== Work instructions ==
1. Answer these questions from the text on marsh visits, one line each:
(a) Which curriculum does the text quote?
(b) According to that quotation, what do Fundamental Concepts provide?
(c) At what time of day do marsh visits occur, and why?
2. Carry on writing the text on marsh visits, starting after its final sentence.

What Curriculum Expectations can I meet with a Marsh visit?

The Ontario Science Curriculum states,

“Fundamental Concepts are key ideas that provide a framework for the acquisition of all scientific and technological knowledge. These concepts are matter, energy, systems and interactions, structure and function, sustainability and stewardship, and change and continuity.”

“Developing a deeper understanding of the big ideas (the broad, important understandings) requires students to understand basic concepts, develop inquiry and problem-solving skills, and connect these concepts and skills to the world beyond the classroom.”

HMREC’s programing allow teachers to meet various aspects of their Science Curriculum. We understand that every visiting group is different, and individual teachers may come with his/her own goals for the visit, so we will do our best to help facilitate those goals.  We are confident that a visit to the marsh will inspire many young scientists, artists, poets, and future conservationists and hopefully provoke a new appreciation for the wildlife we share our planet with.

What will my Marsh Visit Look like?

Marsh visits occur in morning to coordinate with our research efforts.

== Data lines ==
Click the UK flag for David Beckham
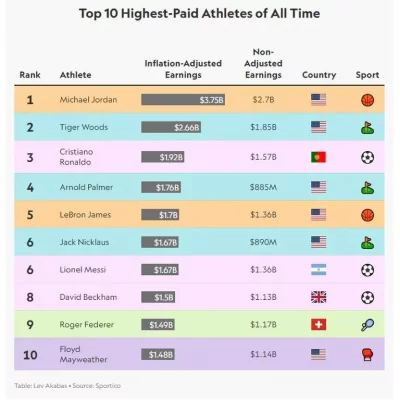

== Answers to each task ==
1.
(a) The Ontario Science Curriculum.
(b) A framework for the acquisition of all scientific and technological knowledge.
(c) In the morning, to coordinate with the research efforts.

2.
Students will be introduced to our researchers to see real science in action, learn about the science behind bird banding, and may even have the opportunity to hold and release a bird after it is banded. Students will also have the opportunity to explore the marsh ponds where many aquatic creatures in different stages of their development can be captured and examined. Teachers may opt to take an additional “hike” through our newly developed trails or around the marsh ponds to further investigate the plant and wildlife that make the Hilliardton Marsh their home, and to learn about the Marsh’s history and biodiversity, as well as the importance of wetlands as habitat, and as “filters” in natural water systems.

To Book Your Marsh visit

To inquire about booking or to learn more about what to expect from your visit please complete the form below. A volunteer will contact you and send a school group package. The package includes pricing, class size restrictions, student/chaperone ratios, safety and behaviour expectations, a “packing list”, and the itinerary for your visit.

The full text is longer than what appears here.